A. a. Stereopsis b. Fusion
B. a. SMP b. Stereopsis
C. a. SMP b. Fusion (Correct Answer)
D. a. Fusion b. SMP

Explanation: ***a. SMP b. Fusion*** - **Simultaneous Macular Perception (SMP)** is the foundational first grade of Binocular Single Vision (BSV), where both eyes perceive images simultaneously on corresponding retinal points. - **Fusion** is the second essential grade, where the brain actively merges these two simultaneously perceived images into a single unified percept. - These two components form the **essential foundation** for BSV. Stereopsis (Grade 3) is a higher function that depends on intact SMP and Fusion. - Together, SMP and Fusion represent the core sensory and motor mechanisms that enable binocular vision. *a. Stereopsis b. Fusion* - This option omits **SMP**, which is the primary prerequisite for all binocular functions. - Without SMP, the brain cannot perceive images from both eyes simultaneously, making fusion impossible. - Stereopsis cannot develop without the foundational presence of SMP. *a. SMP b. Stereopsis* - This option skips **Fusion** (Grade 2), which is the critical intermediate step between SMP and stereopsis. - Fusion is essential for merging the two images before depth perception (stereopsis) can occur. - The progression must follow: SMP → Fusion → Stereopsis. *a. Fusion b. SMP* - While containing the correct components, this reverses the physiological sequence. - **SMP must occur first** before fusion can take place—you cannot fuse images that aren't simultaneously perceived. - The correct hierarchy is SMP (Grade 1) followed by Fusion (Grade 2).

Question 6: Which of the following is true about orbital cellulitis?

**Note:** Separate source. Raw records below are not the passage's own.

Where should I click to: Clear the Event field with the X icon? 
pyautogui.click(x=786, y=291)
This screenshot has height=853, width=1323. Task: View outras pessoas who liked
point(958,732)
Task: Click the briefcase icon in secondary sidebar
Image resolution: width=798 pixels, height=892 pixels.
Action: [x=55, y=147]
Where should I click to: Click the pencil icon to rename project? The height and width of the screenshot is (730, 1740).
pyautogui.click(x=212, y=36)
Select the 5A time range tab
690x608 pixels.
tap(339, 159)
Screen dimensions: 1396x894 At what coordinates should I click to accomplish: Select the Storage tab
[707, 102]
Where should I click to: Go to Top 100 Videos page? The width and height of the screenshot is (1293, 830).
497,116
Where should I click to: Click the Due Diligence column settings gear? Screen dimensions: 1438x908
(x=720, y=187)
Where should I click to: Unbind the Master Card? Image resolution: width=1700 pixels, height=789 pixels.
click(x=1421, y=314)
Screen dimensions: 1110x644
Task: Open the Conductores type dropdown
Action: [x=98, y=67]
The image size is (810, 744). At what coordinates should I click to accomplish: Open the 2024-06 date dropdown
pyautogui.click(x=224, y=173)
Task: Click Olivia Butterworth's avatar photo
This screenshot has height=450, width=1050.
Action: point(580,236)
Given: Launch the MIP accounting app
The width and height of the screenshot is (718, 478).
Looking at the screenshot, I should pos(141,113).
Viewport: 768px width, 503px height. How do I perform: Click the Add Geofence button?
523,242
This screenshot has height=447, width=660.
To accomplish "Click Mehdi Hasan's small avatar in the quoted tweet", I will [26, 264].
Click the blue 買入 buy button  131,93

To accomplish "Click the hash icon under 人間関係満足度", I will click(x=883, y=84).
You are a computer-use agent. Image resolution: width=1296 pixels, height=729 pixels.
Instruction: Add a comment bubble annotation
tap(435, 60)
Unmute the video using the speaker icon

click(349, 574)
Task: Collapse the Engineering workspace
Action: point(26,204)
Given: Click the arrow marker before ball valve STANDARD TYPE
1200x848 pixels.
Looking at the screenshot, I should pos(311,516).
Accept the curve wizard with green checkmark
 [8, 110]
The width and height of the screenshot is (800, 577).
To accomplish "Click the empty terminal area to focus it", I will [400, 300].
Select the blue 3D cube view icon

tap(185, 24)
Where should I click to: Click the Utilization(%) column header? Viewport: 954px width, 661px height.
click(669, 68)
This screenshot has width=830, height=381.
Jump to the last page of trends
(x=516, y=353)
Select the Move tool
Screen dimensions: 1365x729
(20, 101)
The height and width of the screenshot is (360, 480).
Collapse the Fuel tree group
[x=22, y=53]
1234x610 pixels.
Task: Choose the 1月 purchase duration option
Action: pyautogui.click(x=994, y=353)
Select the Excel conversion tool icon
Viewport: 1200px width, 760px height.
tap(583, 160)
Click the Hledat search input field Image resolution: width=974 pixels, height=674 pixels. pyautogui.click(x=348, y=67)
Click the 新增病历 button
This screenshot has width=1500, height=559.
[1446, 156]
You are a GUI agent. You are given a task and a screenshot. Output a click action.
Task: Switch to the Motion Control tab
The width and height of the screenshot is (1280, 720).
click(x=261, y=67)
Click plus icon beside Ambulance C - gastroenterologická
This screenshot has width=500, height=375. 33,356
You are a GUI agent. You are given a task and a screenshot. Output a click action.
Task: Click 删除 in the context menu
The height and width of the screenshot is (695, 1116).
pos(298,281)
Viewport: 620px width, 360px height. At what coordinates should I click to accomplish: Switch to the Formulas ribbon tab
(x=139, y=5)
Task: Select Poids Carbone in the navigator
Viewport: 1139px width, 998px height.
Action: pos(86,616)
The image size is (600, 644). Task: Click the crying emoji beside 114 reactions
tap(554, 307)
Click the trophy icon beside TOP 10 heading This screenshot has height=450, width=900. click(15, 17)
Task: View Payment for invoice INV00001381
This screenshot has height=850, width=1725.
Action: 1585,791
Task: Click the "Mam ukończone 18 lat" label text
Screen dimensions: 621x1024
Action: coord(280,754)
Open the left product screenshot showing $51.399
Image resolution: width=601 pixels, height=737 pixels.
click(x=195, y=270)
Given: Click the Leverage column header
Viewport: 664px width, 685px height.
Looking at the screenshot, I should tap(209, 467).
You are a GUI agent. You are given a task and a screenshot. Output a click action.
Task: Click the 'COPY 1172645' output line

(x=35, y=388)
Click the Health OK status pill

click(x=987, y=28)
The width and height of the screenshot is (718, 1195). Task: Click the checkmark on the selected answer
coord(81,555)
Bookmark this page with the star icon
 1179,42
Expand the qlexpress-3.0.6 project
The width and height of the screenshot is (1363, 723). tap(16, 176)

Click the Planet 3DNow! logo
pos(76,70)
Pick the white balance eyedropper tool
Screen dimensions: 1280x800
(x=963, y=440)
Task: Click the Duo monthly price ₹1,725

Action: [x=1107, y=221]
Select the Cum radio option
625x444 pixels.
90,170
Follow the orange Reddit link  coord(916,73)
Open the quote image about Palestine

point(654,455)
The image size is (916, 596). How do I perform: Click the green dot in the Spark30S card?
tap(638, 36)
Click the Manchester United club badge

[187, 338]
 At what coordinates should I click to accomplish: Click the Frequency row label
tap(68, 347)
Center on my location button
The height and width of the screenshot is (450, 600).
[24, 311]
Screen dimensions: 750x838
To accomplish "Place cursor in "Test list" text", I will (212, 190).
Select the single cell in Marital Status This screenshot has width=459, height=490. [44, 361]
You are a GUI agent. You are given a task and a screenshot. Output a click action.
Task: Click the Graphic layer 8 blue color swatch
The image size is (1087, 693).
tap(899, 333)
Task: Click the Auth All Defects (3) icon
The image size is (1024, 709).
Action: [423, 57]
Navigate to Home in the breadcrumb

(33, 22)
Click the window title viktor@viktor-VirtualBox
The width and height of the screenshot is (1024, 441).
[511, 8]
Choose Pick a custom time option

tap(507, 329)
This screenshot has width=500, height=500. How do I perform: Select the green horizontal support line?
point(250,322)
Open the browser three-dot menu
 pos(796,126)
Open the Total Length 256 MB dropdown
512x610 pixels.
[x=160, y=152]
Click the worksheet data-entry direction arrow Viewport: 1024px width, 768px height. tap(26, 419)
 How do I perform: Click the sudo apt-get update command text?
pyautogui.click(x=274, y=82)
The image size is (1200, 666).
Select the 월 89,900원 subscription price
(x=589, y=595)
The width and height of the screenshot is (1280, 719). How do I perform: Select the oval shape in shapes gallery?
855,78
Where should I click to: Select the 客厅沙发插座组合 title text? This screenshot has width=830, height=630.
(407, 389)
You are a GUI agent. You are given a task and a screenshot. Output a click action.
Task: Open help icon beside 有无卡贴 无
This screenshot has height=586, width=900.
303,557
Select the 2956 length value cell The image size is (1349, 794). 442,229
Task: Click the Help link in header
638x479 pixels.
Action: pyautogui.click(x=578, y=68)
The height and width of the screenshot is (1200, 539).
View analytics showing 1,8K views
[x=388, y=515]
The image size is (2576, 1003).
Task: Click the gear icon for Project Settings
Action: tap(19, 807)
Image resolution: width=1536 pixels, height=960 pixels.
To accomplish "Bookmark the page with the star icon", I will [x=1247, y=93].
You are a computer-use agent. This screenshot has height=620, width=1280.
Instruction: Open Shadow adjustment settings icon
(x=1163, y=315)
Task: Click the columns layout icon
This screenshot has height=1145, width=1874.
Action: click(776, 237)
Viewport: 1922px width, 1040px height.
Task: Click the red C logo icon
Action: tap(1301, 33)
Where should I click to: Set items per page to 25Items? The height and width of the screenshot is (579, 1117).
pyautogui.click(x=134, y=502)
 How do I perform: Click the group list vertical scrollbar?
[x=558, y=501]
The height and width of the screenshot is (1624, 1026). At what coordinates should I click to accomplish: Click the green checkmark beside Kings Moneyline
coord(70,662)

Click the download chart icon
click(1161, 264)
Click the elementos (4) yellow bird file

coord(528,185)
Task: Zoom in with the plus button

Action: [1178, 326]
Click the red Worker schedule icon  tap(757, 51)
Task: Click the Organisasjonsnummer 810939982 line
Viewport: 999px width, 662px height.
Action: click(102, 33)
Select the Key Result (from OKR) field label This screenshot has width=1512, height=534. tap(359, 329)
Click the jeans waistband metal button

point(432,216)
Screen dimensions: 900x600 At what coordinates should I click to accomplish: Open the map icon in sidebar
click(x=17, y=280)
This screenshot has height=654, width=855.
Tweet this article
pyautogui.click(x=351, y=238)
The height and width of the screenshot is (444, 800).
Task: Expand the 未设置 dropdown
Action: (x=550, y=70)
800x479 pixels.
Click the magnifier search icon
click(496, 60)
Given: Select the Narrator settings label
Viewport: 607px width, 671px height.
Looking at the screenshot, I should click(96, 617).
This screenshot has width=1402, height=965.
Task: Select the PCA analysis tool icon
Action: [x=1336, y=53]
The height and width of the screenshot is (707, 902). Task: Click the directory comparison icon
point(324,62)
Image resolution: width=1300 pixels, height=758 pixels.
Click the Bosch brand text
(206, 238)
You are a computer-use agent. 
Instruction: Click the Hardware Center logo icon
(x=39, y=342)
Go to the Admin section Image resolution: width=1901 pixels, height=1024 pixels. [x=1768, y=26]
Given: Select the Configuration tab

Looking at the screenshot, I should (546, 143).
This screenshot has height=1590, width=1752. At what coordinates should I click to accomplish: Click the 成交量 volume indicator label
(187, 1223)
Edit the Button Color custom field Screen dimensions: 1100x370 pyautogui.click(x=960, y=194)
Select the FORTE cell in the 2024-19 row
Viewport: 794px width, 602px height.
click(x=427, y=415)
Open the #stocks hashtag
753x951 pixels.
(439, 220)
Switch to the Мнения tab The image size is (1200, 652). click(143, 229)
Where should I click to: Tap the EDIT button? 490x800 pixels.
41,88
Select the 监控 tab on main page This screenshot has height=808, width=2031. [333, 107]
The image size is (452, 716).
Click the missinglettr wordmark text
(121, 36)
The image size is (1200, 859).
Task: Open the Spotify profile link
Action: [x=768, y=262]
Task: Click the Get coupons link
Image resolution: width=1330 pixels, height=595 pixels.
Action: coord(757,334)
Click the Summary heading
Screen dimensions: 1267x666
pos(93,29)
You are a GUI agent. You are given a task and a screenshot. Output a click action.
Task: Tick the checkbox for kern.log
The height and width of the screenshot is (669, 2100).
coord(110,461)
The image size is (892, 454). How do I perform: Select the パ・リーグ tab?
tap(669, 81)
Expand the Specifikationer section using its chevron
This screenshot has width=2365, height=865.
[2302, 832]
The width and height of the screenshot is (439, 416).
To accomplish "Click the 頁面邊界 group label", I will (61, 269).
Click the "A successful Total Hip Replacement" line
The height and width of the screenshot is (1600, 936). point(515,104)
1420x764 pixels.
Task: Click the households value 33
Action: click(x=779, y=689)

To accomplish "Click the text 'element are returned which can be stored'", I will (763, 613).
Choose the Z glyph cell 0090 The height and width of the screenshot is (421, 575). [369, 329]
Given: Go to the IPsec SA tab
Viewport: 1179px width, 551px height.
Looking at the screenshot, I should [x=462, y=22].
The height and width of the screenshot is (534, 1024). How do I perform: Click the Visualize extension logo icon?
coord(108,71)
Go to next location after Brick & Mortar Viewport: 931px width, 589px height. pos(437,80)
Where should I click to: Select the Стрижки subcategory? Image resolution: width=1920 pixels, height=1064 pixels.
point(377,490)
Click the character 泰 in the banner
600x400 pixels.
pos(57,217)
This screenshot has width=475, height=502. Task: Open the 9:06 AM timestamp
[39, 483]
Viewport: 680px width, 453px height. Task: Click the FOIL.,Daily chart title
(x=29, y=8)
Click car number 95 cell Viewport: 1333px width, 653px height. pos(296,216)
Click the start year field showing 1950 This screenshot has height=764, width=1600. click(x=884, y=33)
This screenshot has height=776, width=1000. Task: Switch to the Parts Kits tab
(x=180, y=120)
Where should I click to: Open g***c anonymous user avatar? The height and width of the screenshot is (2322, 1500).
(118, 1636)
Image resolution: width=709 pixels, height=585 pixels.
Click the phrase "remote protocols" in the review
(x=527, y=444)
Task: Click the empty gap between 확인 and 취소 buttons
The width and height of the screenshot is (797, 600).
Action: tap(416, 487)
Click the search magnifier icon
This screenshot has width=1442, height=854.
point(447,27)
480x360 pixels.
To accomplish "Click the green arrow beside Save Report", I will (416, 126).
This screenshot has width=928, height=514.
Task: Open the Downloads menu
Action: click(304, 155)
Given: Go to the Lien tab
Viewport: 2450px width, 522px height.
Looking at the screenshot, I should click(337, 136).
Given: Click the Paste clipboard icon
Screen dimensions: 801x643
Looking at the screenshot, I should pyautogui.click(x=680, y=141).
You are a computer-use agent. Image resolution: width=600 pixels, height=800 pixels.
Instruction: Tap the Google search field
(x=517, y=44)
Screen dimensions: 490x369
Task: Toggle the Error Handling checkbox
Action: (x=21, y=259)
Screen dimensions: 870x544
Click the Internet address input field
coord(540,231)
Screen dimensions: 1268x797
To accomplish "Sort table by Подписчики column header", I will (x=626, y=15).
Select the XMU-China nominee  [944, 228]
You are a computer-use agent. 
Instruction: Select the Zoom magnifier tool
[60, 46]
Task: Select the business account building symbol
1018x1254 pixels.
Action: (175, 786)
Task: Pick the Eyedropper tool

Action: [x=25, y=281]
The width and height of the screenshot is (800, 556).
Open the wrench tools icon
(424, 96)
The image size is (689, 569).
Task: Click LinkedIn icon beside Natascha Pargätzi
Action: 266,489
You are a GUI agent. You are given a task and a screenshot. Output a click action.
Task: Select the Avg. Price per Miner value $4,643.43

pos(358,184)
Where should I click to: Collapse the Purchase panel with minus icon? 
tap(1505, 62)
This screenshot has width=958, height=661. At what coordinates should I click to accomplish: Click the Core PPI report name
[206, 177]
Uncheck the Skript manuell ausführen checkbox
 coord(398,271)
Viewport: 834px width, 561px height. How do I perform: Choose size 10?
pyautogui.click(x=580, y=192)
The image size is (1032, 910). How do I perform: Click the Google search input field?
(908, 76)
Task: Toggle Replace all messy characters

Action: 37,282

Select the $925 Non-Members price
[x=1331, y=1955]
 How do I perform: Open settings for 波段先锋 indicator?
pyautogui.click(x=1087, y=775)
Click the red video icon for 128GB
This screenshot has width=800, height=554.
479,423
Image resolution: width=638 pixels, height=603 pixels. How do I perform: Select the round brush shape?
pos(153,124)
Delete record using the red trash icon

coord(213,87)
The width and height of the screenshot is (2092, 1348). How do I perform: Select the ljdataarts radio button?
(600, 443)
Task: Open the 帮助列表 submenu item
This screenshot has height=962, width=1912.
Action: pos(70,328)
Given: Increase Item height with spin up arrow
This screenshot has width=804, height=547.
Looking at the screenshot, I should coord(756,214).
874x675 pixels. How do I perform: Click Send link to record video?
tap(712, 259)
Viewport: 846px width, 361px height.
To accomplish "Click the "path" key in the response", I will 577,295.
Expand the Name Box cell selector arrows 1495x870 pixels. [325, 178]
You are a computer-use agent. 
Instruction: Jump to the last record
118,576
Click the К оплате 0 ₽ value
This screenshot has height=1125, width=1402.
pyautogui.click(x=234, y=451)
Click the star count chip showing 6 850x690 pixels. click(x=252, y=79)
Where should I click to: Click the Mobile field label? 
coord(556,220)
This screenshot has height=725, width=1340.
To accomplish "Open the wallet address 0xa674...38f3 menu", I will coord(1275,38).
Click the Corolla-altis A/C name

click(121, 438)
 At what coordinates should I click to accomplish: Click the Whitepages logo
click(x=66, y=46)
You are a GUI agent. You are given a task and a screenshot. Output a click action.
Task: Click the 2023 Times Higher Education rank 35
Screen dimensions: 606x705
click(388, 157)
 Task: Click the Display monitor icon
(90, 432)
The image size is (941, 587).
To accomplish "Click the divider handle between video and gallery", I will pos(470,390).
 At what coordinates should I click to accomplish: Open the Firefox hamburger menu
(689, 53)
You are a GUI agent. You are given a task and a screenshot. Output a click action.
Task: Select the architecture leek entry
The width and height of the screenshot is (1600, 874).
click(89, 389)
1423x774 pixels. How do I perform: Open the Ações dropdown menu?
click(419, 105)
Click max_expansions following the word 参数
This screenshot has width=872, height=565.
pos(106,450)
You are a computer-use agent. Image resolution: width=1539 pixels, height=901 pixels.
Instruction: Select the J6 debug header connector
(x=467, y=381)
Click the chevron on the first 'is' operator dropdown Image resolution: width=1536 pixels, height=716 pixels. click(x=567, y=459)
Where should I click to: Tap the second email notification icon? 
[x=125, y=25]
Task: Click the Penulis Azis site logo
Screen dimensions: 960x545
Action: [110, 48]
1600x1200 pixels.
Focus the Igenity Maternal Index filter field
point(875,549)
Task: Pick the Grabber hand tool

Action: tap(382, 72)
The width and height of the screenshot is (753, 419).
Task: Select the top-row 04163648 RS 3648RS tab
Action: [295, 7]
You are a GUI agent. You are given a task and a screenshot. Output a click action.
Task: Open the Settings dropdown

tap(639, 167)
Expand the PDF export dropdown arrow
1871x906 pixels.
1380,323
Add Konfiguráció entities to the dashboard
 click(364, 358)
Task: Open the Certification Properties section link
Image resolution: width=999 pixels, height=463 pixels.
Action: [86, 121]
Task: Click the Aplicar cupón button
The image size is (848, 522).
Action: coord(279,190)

A. Treated effectively with topical antibiotics
B. Ethmoid sinusitis is the most common etiology (Correct Answer)
C. It is present anterior to the orbital septum
D. Presents with proptosis, orbital swelling, normal pupil, and extraocular movements

Explanation: ***Ethmoid sinusitis is the most common etiology*** - Orbital cellulitis most frequently results from the spread of infection from adjacent structures, with the **ethmoid sinus** being the most common source due to the thin **lamina papyracea** separating it from the orbit. - It is almost always a serious complication of **acute bacterial sinusitis**, necessitating urgent aggressive management. *It is present anterior to the orbital septum* - Cellulitis **anterior to the orbital septum** is termed **preseptal** or **periorbital cellulitis**, which is a less severe condition. - Orbital cellulitis is characterized by infection and inflammation extending **posterior to the orbital septum**, affecting the deep orbital soft tissues. *Treated effectively with topical antibiotics* - Topical antibiotics are wholly inadequate for managing such a severe, deep-seated infection with risk of intracranial spread. - Treatment for orbital cellulitis requires immediate initiation of **systemic broad-spectrum intravenous antibiotics**. *Presents with proptosis, orbital swelling, normal pupil, and extraocular movements* - Orbital cellulitis typically causes severe pain, **proptosis**, **chemosis**, and crucially, **restricted and painful extraocular movements** (ophthalmoplegia). - The presence of restricted Extraocular Movements (EOM) and often an **Afferent Pupillary Defect (APD)** differentiates orbital cellulitis from preseptal cellulitis.